ENUNCIATO DEL COMPITO → Trascrivi fedelmente dal brano sulla riforma del mercato del lavoro il tratto che comincia con le parole "Il relatore, senatore" e termina dopo le parole "parlare il relatore.".

BRANO DI RIFERIMENTO →
++++++++++++++++++++
PRESIDENTE. L’ordine del giorno reca la discussione dei disegni di legge nn. 1428, 24, 103, 165, 180, 183, 199, 203, 219, 263, 349, 482, 500, 555, 571, 625, 716, 727, 893, 936, 1100, 1152, 1221, 1279, 1312 e 1409.

Il relatore, senatore Sacconi, ha chiesto l’autorizzazione a svolgere la relazione orale. Non facendosi osservazioni la richiesta si intende accolta.

Pertanto, ha facoltà di parlare il relatore.

SACCONI, relatore. Signora Presidente, signor Ministro, onorevoli colleghe e colleghi, nonostante o proprio in ragione della mia non breve esperienza parlamentare largamente concentrata sui temi riconducibili alla vita attiva della persona, mi accingo a svolgere la relazione al disegno di legge-delega di riforma del mercato del lavoro con la sincera emozione di chi auspica si concluda con questo atto un faticoso e contraddittorio percorso, avviato nel 1997 con la prima legge consigliata da Marco Biagi e più conosciuta come legge Treu. Iniziava allora, contestualmente ad analoghe iniziative in molti Paesi europei sollecitate dalla stessa Commissione, un processo di rinnovamento dei mercati del lavoro nel segno della combinazione tra le esigenze di flessibilità organizzativa delle imprese e quelle di migliore sicurezza delle persone rispetto alla continua occupazione e al reddito da lavoro nel contesto della globalizzazione delle economie.
++++++++++++++++++++
SEZIONE DATI →
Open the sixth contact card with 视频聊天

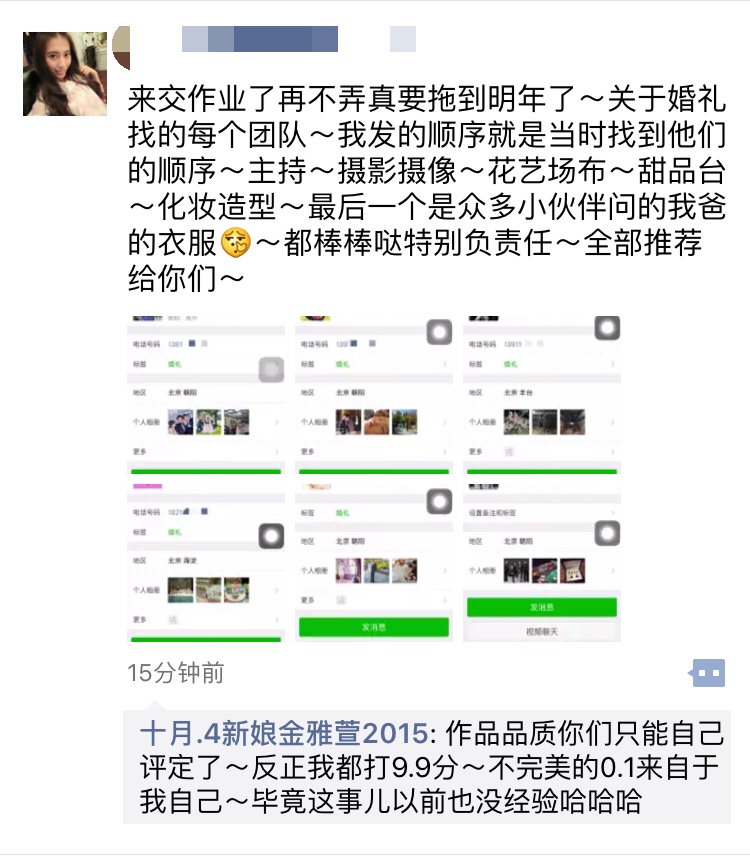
++++++++++++++++++++
PROBLEMA RISOLTO →
Il relatore, senatore Sacconi, ha chiesto l’autorizzazione a svolgere la relazione orale. Non facendosi osservazioni la richiesta si intende accolta.

Pertanto, ha facoltà di parlare il relatore.